**Document segment:**

Thursday, September 28, 2023

Birthday

A day away to escape the city during birthday is fun.

This year I have been blessed with good weather to enjoy my birthday hike in Section 2 of the MacLehose Trail. That's a coastal hike renowned for beach view from the slope with zigzag paths, majestic view of conical Sharp Peak, rickety-rackety footbridge at Ham Tin, and abandoned village of Chek Keng.

During the hike, I didn't set aside too much time for taking pictures, but it can always be relaxing to match photography with travel. At first glance, you might think photographing while traveling is not the same as traveling to photograph. The joy of bringing a camera has, however, been a second nature of mine. Many photo shooting opportunities emerged spontaneously as I walked on the east coast of the Sai Kung Peninsula.

In the end, I was rewarded with the joy of photographing and the joy of hiking, and that of celebrating my birthday in nature.

Sunday, September 24, 2023

AIDS

Long before the coronavirus struck us, a mysterious case of pneumonia appeared in Los Angeles.

On a summer day in 1981, an unusual pneumonia, called Pneumocystis carinii, affected four persons, each of them had been in excellent health. Shortly after, the new kind of illness characterized by new acquired cellular immunodeficiency made its début in the New England Journal of Medicine. It’s a kind of “a distinct and unusual clinical syndrome. All were exclusively homosexual and had been in excellent health before late 1980.”

That story, as it turned out, signaled the beginning of the age of acquired immune deficiency syndrome known as AIDS. During my recent reading of three interns’ diary, I learned more about how the disease were soon recognized in five children with identical symptoms. The story of full-fledged explosion of paediatric AIDS was told by the interns when they worked in a major New York medical centre in 1985. They didn’t encounter that many deaths in paediatric wards (because children tended to recover from illnesses) until the AIDS brought in more and more sick children.

Before AIDS, those interns drew blood, inserted intravenous cannula, and did mouth-to-mouth resuscitation without giving it a second thought. Not any more with the concern over the rampant spread of AIDS. All house officers wear gloves. The increased use of latex gloves has caused a worldwide shortage of rubber around 1986.

Looking back, we saw many similarities between our fight against AIDS and Covid-19. The more I think about them, the more similar they look. At the beginning, we were all taken aback by a new kind of illness. Before scientific breakthrough, the only way to prevent HIV infection has focused on behavioural interventions. This was somewhat working but not a panacea. With time, we saw treatment options other than primary prevention. Availability of more than 30 antiretroviral drugs has given better quality of life for more than 38 million people who are now living with HIV, not to mention markedly lower mortality.

The rest is history.

Thursday, September 14, 2023

Reframe

For most peole, a shitty situation is a shitty situation, but when your mindset is what affects how you feel about it, what you do about it and, in some cases, the outcome.

To feel more in control of our destiny, we can change the way we look at things, and then the things we look at change.

According to Deborah James, this is the best way to handle the shit. She was diagnosed to have bowel cancer at the age of 35. Not usual cancer. A nasty one with notorious BRAF mutation, driving very rapid cancer cell growth and giving rise to a resistance to standard chemotherapy. Relentless. Cannibalistic. Rampaging.

Even if her destiny seems bleak, she reframes it and sees the positives. In her book How to Live When You Could be Dead, she never uses the word "terminal" in relation to her cancer - she consciously refers to hers being an "incurable cancer."

The way she finds her hope and reframes her thinking would help all of us to become a happier optimist who sees the rose and not its thorns. 

Setbacks are part of any journey, as I come to realise from Deborah's, but not the destination.

**Data extracts:**
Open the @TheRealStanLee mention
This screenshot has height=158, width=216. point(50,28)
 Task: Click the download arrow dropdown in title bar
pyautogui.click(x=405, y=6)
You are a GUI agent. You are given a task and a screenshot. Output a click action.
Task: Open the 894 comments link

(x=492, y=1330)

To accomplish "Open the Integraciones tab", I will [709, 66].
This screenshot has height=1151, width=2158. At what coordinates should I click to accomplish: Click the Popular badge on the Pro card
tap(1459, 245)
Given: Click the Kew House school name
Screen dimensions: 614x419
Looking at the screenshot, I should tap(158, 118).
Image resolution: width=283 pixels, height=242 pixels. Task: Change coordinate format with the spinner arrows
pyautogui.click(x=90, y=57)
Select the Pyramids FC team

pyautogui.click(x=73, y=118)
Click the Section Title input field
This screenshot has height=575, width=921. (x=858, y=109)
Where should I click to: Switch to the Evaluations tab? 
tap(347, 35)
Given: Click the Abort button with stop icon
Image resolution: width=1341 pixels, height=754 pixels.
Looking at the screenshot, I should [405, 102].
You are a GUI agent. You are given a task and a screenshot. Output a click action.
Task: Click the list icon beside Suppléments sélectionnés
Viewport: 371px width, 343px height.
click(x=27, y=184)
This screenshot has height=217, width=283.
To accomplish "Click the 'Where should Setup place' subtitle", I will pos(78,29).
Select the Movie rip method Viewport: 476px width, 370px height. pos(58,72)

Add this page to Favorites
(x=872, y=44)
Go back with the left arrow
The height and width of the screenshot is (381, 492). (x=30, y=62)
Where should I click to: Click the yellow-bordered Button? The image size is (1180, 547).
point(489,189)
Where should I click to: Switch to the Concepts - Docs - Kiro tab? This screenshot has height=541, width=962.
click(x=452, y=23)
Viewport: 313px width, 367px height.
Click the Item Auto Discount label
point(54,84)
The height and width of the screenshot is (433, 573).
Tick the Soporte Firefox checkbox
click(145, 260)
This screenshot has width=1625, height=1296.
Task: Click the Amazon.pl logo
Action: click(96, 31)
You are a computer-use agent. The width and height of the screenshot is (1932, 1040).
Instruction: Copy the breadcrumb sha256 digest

**Tasks:**
1 - Do the following statements agree with the blog posts? Answer yes or no for each and quote the words of the blog posts that decide it. (a) The birthday hike took place in Section 2 of the MacLehose Trail. (b) The unusual pneumonia seen in 1981 affected five persons. (c) Deborah James calls her cancer "terminal."
2 - Retype the part of the blog posts that starts at the words "The rest is" and ends after the words "look at change.", with every character unchanged.

**Expected responses:**
1 -
(a) Yes: "This year I have been blessed with good weather to enjoy my birthday hike in Section 2 of the MacLehose Trail."
(b) No: "an unusual pneumonia, called Pneumocystis carinii, affected four persons"
(c) No: "she never uses the word "terminal" in relation to her cancer - she consciously refers to hers being an "incurable cancer.""

2 -
The rest is history.

Thursday, September 14, 2023

Reframe

For most peole, a shitty situation is a shitty situation, but when your mindset is what affects how you feel about it, what you do about it and, in some cases, the outcome.

To feel more in control of our destiny, we can change the way we look at things, and then the things we look at change.